Friday 22 June 2007

Making holes

I picked up Mary Webb's Knitting Stitches , a very nice book, with words and charts for each pattern. The charts are going to mean that I don't have to translate anything, I just have to read the charts to do a stitch.

After working a sample of the lace I intend to work, I have come to the conclusion that I need to sit down and make me a chart. WHY is it that making a hole in a piece of knitwear is so darn hard when you mean to, and yet happens effortlessly when you really don't want any holes?

After reading on the commute to work this morning, I think the problem I have with my missing holes, has to do with yarnovers. The Mary Webb book made one little reference about how important the way a yarn over lay on the needles, AND noted what would happen if you had the lay of the yarn wrong.
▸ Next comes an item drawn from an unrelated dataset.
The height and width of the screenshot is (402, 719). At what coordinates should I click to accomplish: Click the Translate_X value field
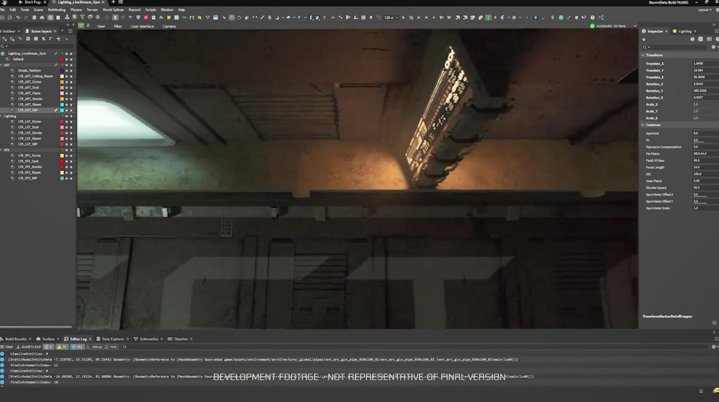click(x=704, y=64)
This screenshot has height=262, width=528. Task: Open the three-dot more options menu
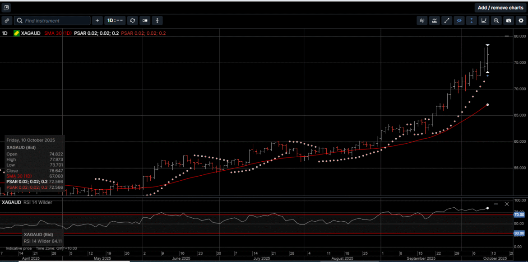coord(157,21)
Stitches will close if the yarn over is laying on the needle wrong. That must be what I am doing, and it stands to reason because my combined knitting stitches do lay differently. They pretty much lay the opposite from the way a continental or english knitter would see their stitches turned on the needles.

As I work on this challenge, I realize that it is all these intricate little challenges from something so simple and basic as a piece of string and a stick, is why this knitting thing, why all needlework stays endlessly fascinating.

This weekend, I am planning on sitting in the sun, and getting a good start on the lacy sock. I am going to my LYS today (no transportation the last few days) to solve the lack of needles issue, and I still do need that second treat yarn I promised myself for a job well done.